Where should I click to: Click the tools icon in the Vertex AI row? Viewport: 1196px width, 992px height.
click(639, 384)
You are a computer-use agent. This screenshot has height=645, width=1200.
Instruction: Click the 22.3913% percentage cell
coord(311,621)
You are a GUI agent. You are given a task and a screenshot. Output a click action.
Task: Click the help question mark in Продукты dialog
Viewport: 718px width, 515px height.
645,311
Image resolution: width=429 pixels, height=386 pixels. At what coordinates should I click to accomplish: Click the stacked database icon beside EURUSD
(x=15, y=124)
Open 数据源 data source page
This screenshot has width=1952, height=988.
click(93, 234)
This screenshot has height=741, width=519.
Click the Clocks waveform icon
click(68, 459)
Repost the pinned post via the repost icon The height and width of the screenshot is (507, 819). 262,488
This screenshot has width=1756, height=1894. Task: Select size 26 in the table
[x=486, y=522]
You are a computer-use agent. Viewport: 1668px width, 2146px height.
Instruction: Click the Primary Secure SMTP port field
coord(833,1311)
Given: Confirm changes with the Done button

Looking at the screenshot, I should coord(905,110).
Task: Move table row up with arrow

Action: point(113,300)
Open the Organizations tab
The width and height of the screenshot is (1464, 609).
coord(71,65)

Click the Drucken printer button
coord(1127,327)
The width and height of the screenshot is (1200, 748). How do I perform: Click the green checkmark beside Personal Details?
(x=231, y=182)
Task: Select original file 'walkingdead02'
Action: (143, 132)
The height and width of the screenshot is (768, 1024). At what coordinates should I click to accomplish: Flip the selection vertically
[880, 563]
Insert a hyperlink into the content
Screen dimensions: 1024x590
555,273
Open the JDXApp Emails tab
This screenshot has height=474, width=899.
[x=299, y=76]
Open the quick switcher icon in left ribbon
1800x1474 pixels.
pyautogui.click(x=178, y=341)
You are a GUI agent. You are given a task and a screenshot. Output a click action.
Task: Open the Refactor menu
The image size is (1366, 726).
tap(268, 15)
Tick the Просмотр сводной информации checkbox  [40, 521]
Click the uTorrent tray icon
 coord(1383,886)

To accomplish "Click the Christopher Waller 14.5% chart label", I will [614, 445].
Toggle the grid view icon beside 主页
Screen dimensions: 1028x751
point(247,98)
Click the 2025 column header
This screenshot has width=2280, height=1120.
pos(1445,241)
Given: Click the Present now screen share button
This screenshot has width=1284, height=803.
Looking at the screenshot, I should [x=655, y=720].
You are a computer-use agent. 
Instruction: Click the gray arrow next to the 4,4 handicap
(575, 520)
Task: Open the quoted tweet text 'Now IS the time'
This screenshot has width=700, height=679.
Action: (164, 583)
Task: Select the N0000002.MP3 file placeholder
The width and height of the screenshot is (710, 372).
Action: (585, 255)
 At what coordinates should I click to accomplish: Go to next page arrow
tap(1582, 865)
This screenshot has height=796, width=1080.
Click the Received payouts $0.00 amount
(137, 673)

------

— WHAT TO DO —
Scan the records for the string "computer" and report each line where it occurs.

— TASK RESPONSE —
You are a computer-use agent. This screenshot has height=645, width=1200.
You are a computer-use agent. Viewport: 1668px width, 2146px height.
You are a computer-use agent. 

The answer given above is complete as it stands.